Bobby Jindal Capitalizes on His Role at Center of Assimilation Debate

A “tanned, rested, ready” T-shirt is the latest volley in a long week of debate over how to talk about his ties, or lack of ties, to his Indian heritage.

Geaux Bobby: Jindal Joins the 2016 GOP Race

Republican presidential candidate Bobby Jindal, the first Indian-American governor in the U.S., on Tuesday advertised a campaign T-shirt that has the words “Tanned. Rested. Ready” printed on the front. In case the innuendo wasn’t clear, Jindal tweeted: “The liberal media said, ‘There’s not much Indian left in Bobby Jindal,’ so we made shirts to mock them.”

The shirt was the latest volley in a long week of debate over how to talk about Jindal’s ties, or lack of ties, to his Indian heritage. During his campaign announcement speech on Wednesday, Jindal joked that he was “tanned, rested, and ready,” but only mentioned the word “Indian” once, when he talked about what America is not.  

“I’m done with all this talk about hyphenated Americans,” Jindal said. “We are not Indian-Americans, Irish-Americans, African-Americans, rich Americans, or poor Americans. We are all Americans.” It was nothing new from someone who called for “the end of race” in a 2013 Politico op-ed

Jindal's T-shirt tweet referred to a Washington Post story published June 23 about the Jindal family’s assimilation into southern, American culture, including his parents’ commitment to raising him and his siblings as Americans. The Post also reported that the Jindal team discouraged his friends from wearing traditional Indian dress to his inauguration (Jindal denied that). The most controversial quote in the story—the one the candidate would later highlight‚came from Pearson Cross, a political science professor at the University of Louisiana at Lafayette who is writing a book on Jindal.

The backlash on the right was immediate. “On behalf of white people everywhere, I apologize to Bobby Jindal,” wrote Daily Caller blogger Jim Treacher. “So glad Pearson Cross is available to tell us who counts as Indian,” tweeted Ramesh Ponnuru, a senior editor at the National Review and a Bloomberg View columnist. 

On Wednesday, the New Republic re-upped a post from February about Dinesh D’Souza, another Indian-American conservative, and his rhetoric on black Americans. The piece argues that D’Souza's career, along with those of Jindal and South Carolina Governor Nikki Haley, “carry an implicit message: Racial minorities can advance in the GOP by erasing their ethnic identity and/or attacking other minorities.” That prompted this tweet from the National Review’s Jonah Goldberg:

Conservatives say the changes Jindal has made over the years—including changing his name from Piyush to Bobby as a child and converting from Hinduism to Catholicism as a teenager—are assimilation, not an effort to disown his heritage. “There’s a word for what happened to Jindal … It’s called ‘assimilation,’ which was once a good thing,” Noemie Emery wrote at the Weekly Standard. “It is what happens when immigrants and their children lose some of the marks of their country of origin and become part of the overall national culture, which they also change by their presence in it.”

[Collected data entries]
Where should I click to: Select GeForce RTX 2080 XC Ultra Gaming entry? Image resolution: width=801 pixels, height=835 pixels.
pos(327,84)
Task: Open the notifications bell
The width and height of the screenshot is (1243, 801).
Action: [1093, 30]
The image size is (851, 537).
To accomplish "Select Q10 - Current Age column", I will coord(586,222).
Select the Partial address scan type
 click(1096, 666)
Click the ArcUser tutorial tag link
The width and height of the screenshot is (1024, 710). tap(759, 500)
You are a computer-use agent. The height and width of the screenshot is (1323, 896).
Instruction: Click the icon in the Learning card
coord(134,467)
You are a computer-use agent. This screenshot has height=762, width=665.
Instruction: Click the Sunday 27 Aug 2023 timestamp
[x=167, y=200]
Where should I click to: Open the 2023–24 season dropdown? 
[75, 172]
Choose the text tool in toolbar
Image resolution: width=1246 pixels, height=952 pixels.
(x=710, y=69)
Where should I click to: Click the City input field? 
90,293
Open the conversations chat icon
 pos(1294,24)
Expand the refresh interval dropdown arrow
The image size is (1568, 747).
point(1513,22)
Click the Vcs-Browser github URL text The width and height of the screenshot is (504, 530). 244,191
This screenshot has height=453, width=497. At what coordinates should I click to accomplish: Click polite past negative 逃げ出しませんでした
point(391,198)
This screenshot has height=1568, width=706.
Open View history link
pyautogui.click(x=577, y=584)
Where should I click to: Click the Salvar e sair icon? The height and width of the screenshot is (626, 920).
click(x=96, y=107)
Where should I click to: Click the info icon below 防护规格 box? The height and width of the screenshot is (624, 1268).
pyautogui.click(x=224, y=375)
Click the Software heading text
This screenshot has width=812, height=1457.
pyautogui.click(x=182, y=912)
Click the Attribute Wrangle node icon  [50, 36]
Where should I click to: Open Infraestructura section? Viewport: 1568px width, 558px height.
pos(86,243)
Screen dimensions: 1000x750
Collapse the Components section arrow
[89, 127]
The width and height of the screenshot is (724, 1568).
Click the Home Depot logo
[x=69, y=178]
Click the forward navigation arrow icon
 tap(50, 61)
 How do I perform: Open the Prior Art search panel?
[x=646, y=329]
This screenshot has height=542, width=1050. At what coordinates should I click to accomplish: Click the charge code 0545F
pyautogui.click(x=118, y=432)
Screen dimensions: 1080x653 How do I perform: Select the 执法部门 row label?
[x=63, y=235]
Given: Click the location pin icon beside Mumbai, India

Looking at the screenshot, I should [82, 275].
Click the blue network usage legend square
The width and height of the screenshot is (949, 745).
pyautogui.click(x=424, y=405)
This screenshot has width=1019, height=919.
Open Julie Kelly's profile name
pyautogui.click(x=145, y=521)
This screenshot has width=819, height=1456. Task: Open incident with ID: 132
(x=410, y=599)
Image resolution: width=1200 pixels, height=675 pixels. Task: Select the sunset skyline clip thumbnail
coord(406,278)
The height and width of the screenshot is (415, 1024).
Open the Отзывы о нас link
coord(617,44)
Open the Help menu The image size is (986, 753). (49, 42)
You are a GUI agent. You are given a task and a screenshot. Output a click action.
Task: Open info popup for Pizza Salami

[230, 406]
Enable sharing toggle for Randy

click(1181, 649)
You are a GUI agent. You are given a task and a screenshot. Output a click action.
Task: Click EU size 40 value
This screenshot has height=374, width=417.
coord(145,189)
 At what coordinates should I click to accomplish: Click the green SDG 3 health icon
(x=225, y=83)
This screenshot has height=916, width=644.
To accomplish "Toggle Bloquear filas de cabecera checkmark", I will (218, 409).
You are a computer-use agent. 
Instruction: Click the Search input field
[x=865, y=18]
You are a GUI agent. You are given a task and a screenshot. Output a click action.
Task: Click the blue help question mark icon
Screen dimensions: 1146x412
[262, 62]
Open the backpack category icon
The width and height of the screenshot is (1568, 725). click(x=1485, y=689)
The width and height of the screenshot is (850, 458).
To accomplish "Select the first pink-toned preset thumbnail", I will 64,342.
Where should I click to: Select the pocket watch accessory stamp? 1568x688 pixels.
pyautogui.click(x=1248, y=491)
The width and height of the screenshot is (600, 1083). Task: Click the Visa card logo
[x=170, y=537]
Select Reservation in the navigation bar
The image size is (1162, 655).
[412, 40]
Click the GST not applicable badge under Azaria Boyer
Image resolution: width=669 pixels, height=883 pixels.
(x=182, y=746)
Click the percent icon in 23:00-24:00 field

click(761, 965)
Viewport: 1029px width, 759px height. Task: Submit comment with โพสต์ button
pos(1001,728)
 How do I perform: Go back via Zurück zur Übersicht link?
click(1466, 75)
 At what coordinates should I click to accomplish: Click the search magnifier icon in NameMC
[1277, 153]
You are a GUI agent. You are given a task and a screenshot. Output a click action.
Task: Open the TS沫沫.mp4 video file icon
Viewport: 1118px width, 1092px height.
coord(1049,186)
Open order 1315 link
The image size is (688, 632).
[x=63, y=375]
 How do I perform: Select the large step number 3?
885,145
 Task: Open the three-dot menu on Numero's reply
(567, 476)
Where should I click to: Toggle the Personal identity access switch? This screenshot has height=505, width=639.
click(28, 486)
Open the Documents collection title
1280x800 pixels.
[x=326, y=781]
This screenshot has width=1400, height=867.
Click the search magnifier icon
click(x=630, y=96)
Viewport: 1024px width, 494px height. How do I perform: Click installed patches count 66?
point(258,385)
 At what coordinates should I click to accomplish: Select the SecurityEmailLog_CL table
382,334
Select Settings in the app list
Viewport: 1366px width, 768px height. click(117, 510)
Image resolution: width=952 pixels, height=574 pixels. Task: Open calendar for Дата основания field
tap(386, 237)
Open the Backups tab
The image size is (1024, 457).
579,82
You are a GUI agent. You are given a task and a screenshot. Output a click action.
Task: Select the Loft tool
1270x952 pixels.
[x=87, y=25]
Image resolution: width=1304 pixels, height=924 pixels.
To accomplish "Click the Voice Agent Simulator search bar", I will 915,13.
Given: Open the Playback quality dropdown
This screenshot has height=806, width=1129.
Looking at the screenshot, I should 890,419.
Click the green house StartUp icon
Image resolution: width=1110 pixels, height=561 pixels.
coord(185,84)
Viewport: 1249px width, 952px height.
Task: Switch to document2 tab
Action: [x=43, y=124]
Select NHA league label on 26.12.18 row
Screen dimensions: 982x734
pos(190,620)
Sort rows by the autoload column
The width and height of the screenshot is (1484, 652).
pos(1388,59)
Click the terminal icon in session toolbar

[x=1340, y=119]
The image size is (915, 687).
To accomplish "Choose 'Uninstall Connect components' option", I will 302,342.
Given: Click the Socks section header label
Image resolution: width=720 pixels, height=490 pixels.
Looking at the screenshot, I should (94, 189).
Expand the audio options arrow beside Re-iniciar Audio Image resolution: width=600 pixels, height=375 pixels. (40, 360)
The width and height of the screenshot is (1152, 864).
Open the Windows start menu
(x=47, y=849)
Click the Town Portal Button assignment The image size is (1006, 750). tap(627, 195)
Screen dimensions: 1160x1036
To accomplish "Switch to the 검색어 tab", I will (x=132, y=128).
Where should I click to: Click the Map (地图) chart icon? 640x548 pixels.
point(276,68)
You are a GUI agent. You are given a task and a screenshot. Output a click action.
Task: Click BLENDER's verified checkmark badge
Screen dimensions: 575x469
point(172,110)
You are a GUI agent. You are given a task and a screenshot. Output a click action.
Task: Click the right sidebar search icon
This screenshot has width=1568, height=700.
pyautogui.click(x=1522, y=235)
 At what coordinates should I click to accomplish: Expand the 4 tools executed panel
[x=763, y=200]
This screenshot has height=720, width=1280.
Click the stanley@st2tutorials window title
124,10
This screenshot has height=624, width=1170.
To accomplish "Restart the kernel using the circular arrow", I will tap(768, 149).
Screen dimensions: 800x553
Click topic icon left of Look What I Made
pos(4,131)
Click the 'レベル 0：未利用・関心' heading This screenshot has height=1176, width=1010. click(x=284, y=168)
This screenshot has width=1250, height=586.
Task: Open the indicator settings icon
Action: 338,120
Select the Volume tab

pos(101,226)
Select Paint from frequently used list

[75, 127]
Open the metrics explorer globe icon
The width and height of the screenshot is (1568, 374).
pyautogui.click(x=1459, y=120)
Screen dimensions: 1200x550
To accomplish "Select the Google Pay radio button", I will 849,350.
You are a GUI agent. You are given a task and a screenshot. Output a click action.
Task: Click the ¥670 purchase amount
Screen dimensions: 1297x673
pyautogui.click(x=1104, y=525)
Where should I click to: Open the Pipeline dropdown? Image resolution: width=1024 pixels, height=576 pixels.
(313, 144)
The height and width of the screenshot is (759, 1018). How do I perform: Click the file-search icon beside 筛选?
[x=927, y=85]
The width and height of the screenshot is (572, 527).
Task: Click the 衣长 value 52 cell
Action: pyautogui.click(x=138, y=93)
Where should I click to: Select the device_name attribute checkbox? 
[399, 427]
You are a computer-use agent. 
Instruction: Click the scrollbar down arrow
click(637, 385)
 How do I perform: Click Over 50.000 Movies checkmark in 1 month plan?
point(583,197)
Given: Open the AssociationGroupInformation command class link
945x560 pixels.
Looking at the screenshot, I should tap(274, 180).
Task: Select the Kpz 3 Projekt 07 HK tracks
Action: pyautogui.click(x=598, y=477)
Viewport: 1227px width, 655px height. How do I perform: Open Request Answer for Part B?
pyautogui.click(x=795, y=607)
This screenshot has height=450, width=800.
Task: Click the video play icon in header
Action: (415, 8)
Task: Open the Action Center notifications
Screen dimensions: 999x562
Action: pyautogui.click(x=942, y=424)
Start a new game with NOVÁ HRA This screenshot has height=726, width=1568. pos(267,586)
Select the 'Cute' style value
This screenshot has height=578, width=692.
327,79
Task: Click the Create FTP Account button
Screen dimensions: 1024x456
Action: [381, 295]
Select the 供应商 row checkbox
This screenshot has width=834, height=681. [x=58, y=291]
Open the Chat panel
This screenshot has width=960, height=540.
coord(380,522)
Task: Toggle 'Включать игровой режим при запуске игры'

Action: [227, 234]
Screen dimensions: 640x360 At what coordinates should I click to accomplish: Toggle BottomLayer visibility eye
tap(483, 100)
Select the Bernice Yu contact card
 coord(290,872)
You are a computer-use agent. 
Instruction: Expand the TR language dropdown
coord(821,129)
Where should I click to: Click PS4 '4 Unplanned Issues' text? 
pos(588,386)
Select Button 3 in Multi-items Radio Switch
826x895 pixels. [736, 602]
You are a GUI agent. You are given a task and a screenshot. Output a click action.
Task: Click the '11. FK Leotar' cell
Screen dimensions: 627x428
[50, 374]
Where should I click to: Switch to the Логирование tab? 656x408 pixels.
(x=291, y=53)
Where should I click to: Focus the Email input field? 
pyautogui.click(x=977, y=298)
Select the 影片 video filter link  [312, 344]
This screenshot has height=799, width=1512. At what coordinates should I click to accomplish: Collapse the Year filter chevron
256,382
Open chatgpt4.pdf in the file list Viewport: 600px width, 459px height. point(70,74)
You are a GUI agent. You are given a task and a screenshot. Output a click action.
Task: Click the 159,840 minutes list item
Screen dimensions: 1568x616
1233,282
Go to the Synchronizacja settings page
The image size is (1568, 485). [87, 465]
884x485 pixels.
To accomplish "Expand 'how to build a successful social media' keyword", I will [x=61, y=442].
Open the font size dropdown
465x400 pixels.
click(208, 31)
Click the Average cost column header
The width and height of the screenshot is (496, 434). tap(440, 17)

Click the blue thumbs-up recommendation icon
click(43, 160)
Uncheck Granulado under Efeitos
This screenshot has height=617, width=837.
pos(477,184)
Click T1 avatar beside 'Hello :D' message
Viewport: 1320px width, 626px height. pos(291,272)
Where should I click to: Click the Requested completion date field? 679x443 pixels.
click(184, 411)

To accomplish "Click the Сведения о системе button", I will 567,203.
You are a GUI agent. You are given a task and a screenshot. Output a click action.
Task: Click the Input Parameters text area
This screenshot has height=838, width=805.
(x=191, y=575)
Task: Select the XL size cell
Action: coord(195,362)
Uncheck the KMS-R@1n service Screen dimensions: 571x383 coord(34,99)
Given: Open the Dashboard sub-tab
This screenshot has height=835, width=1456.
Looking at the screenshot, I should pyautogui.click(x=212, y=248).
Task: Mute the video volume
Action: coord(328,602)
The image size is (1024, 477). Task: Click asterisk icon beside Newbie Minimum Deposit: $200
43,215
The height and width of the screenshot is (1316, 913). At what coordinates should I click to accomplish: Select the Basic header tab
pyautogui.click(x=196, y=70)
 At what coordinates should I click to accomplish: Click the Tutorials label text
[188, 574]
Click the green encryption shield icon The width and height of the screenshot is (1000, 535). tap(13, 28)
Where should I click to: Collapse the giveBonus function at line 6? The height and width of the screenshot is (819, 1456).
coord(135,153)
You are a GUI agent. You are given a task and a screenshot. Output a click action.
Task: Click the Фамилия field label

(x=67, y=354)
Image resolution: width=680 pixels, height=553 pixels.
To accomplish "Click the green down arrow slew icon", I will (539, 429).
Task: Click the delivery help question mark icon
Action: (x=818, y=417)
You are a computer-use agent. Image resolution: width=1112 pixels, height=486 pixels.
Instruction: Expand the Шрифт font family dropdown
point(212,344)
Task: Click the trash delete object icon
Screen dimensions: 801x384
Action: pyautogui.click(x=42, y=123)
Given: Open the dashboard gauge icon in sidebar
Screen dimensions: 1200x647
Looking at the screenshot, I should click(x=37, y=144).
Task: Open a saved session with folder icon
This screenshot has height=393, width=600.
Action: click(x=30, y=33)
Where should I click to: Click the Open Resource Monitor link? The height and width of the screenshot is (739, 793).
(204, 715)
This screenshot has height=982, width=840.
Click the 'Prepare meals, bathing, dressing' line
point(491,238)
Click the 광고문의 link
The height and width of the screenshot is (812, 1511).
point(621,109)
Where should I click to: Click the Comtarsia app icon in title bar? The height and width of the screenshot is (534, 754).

Exercise A:
Repeat word for word the part of the Jindal article starting with "Jindal's T-shirt tweet" and going on through "book on Jindal.".
Exercise B:
According to the Jindal article, who is writing a book on Jindal?
Exercise C:
Say whether each statement agrees with the Jindal article, and quote the words that decide it: (i) The campaign T-shirt has "Tanned. Rested. Ready" printed on its back. (ii) Jindal changed religions as a teenager. (iii) The Washington Post story Jindal's tweet referred to was published June 23.

Answer section A:
Jindal's T-shirt tweet referred to a Washington Post story published June 23 about the Jindal family’s assimilation into southern, American culture, including his parents’ commitment to raising him and his siblings as Americans. The Post also reported that the Jindal team discouraged his friends from wearing traditional Indian dress to his inauguration (Jindal denied that). The most controversial quote in the story—the one the candidate would later highlight‚came from Pearson Cross, a political science professor at the University of Louisiana at Lafayette who is writing a book on Jindal.

Answer section B:
Pearson Cross, a political science professor at the University of Louisiana at Lafayette.

Answer section C:
(i) No: "printed on the front."
(ii) Yes: "converting from Hinduism to Catholicism as a teenager."
(iii) Yes: "a Washington Post story published June 23."